Walsh characterises the answers of his few dozen Maasai interviewees as those held by all non-white people. The proposition that the views of these few dozen individuals are shared by billions of non-Western people across several continents is just wildly implausible.


Walsh never explains why he thinks of these Maasai interviewees as the voices of the entire non-Western world. In fact, he never even explains the logic behind this sojourn to this Maasai village. In a film supposedly concerned with the role of gender within the American/North American zeitgeist, the logic of traveling halfway across the world for a definition hardly goes without saying. Why ask these specific individuals, or even why select ‘representatives’ within the Maasai ethnic group? Why not ask other communities within the US, or elsewhere in North America, or elsewhere on the Western Hemisphere for that matter?


Whether or not the documentary means to promote a racist narrative, its limited representation, logical leaps, and misinformation do in fact promote an extremely problematic set of narratives surrounding race. For one, it subtly elides whiteness and the West. The vast majority of people Walsh interviews in North America are white, whereas the Maasai cohort he interviews is entirely non-white and tokenised as representative of the entire non-Western world. The contrast is thus between the white West and the non-white rest of the world.

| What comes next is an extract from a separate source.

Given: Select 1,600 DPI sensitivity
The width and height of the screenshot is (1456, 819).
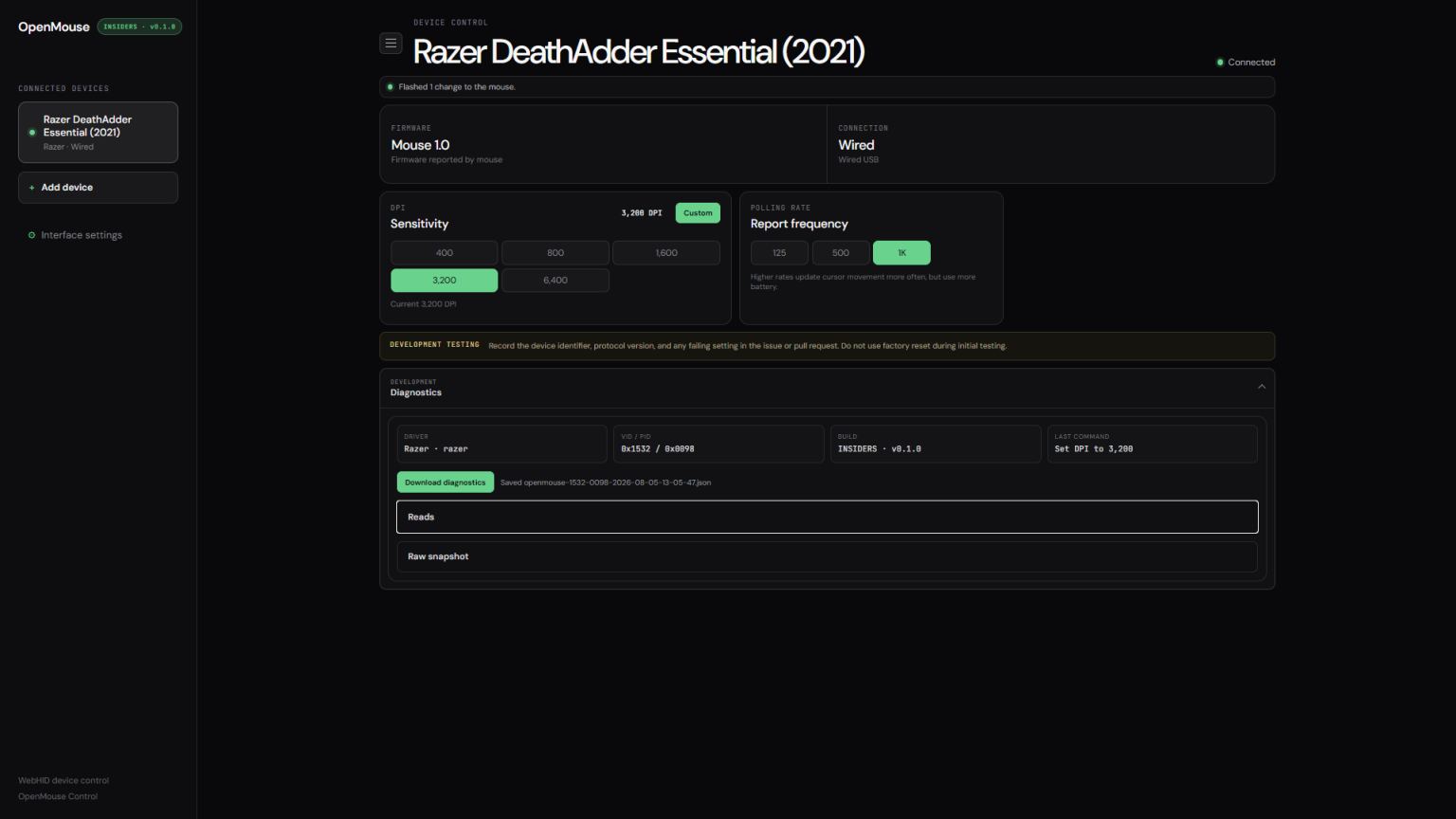Looking at the screenshot, I should (x=666, y=253).
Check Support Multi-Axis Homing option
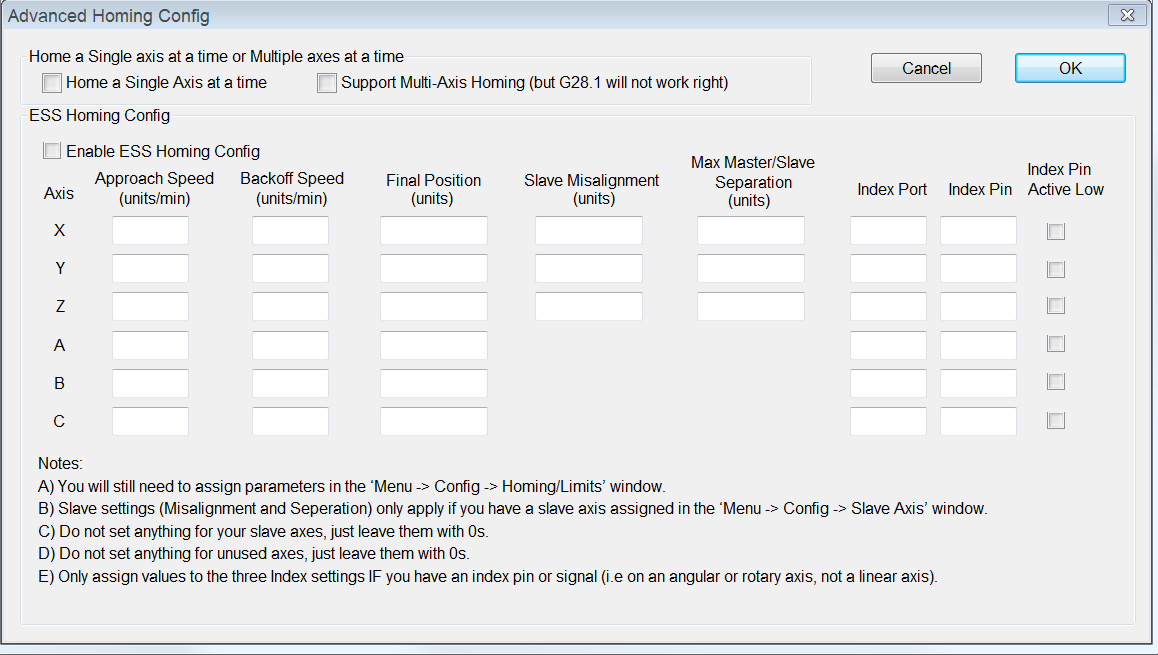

The film thereby implicitly conflates whiteness and the West, which is a classic talking-point of white supremacists/nationalists who want white ethno-states in the West.


Also, whereas Walsh consults many Western academics and doctors, he never speaks to (or even acknowledges the existence of) their colleagues anywhere else in the world. Further, tonally, the film presents the North American scholars/doctors as either being backed by medical evidence (if they are critical of ‘gender ideology’) or spouting over-intellectualised and convoluted definitions designed to please the progressive agenda (in the case of trans-inclusive subjects). By contrast, when Maasai subjects give a straight answer, Walsh chalks up to them just not thinking much about gender. While Walsh he is clearly more pleased their answer, taking this approach means that the film nevertheless promotes the dichotomy of the ‘intellectual’ (white) West and the unthinking (non-white) rest of the world. White supremacy thrives off of just such a hierarchical articulation of intelligence.


What is a Woman? is ostensibly about contemporary questions of gender. But secreted within the film’s messaging about gender were more subtle ones about race. Whether intentional or subconsciously, the filmmakers reinforce racially supremacist narratives. Among the many questions I have for Walsh and the filmmakers, my first responds in kind to his ‘simple’ question of ‘what is a woman?.’ I would ask: ‘What is a racist?’